Article.
For .dvcignore and .gitignore -

data/data1
to_ignore*
!to_ignore-NOT.txt

Following outputs differ -

dvc-demo-2 on  master [!?] via 🐍 v3.11.4 (.venv)
❯ git check-ignore data/*
data/data1
data/to_ignore.txt

dvc-demo-2 on  master [!?] via 🐍 v3.11.4 (.venv)
❯ dvc check-ignore data/*
== I am LOCAL DVC ==
data/data1
data/to_ignore-NOT.txt
data/to_ignore.txt

@dberenbaum This definitely seems like a bug. I believe the test cases are wrong and needs to be updated. Can the team confirm?

anunayasri avatar Oct 08 '24 16:10 anunayasri

@anunayasri good catch. Yes, I think DVC check-ignore should behave the same way as git.

Entries shown.
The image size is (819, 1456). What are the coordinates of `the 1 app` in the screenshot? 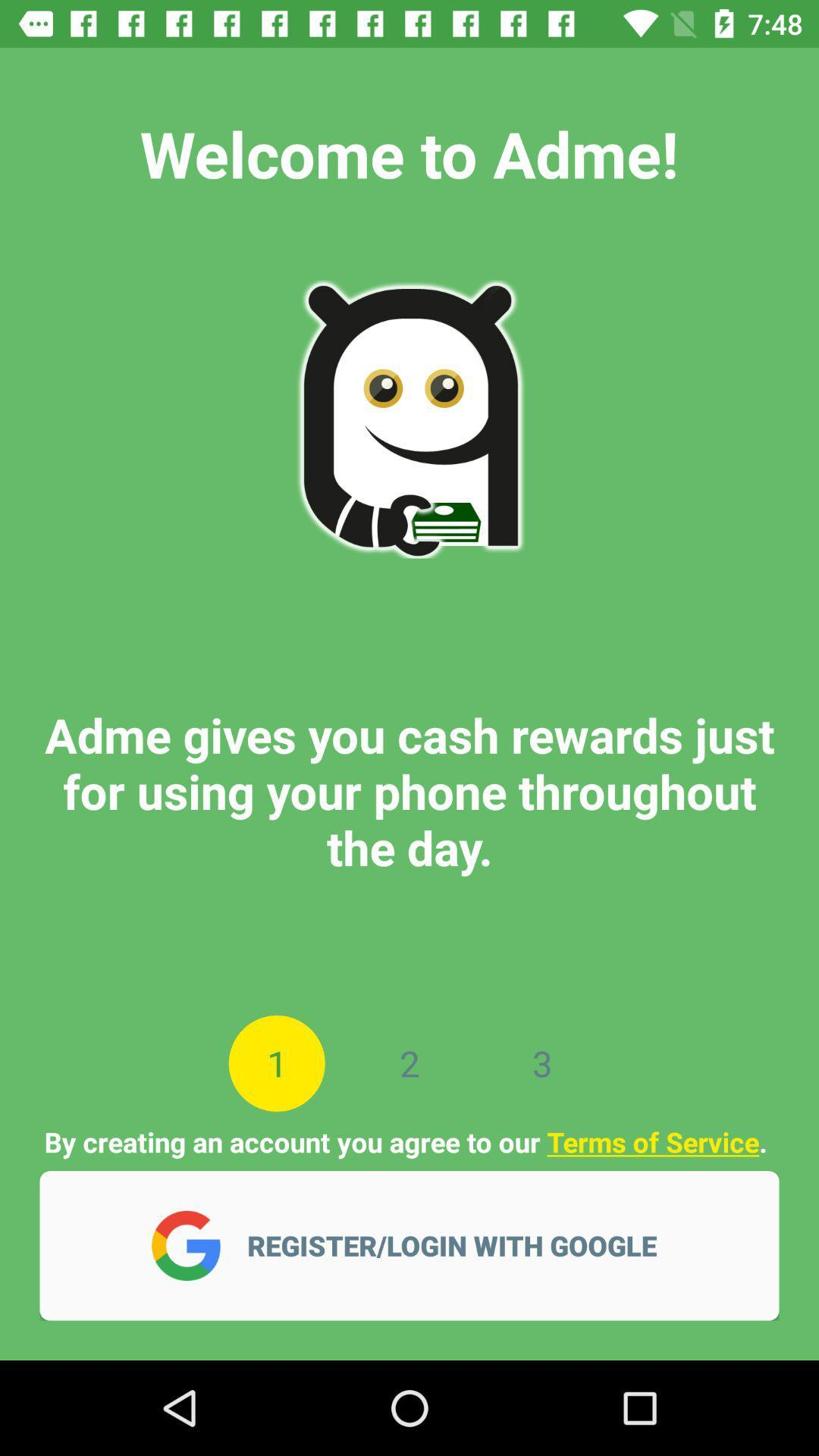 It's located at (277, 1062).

--

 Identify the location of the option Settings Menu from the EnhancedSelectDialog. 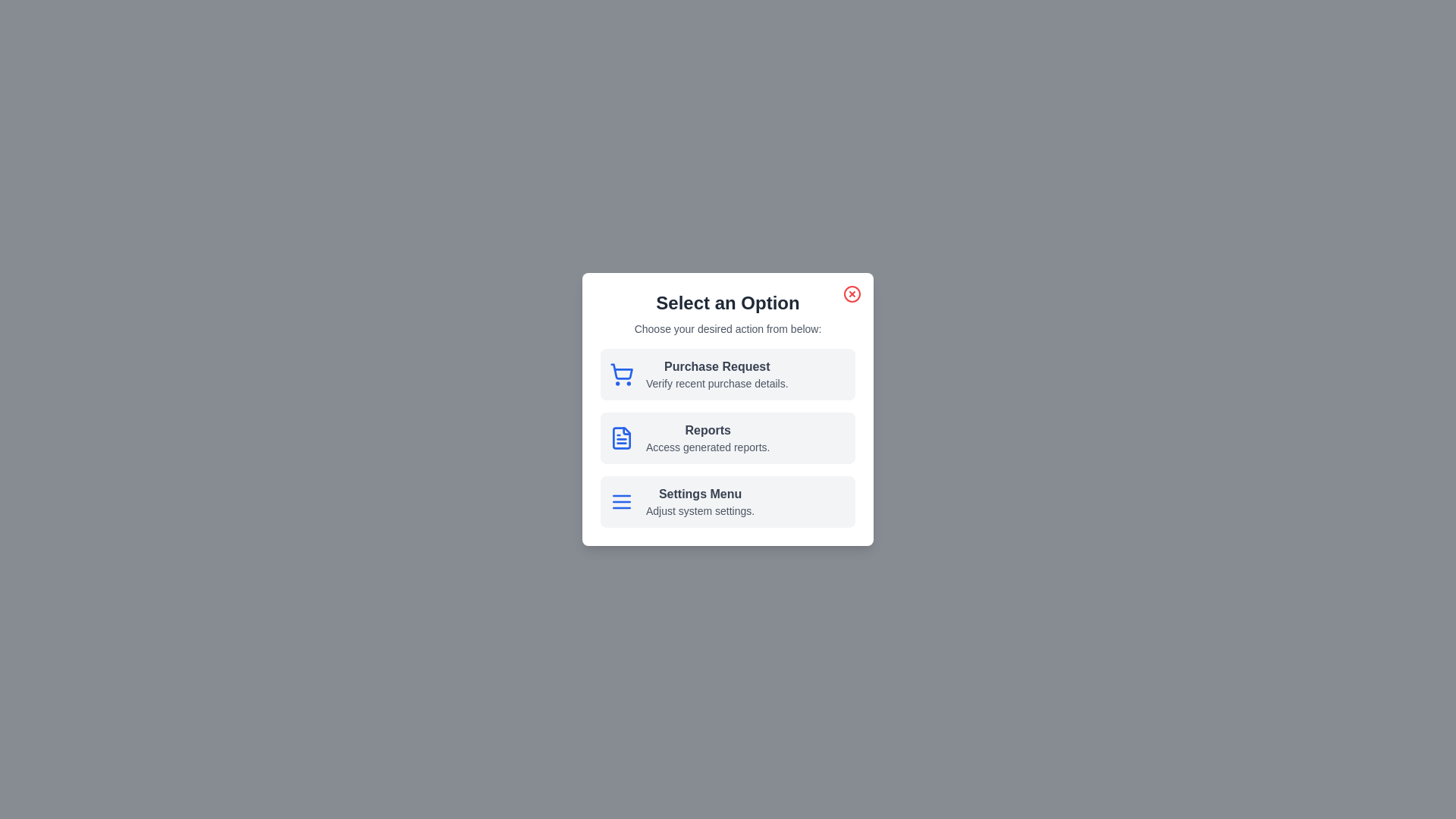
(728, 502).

Exercises.
**1.** In the forum thread about DVC's check-ignore command, which file does dvc check-ignore list that git check-ignore does not?
**2.** Write the next reply in the forum thread about DVC's check-ignore command, picking up after its last message.

The replies.
**1.** data/to_ignore-NOT.txt

**2.**
I believe the test cases are wrong and needs to be updated. Can the team confirm?

only test case, or the implementation as well?

shcheklein avatar Oct 10 '24 02:10 shcheklein

@shcheklein Of course, we have to update both the test case and the implementation. By test case I meant that the expected behaviour is misaligned.
I working on another issue. Will try to fix this post that.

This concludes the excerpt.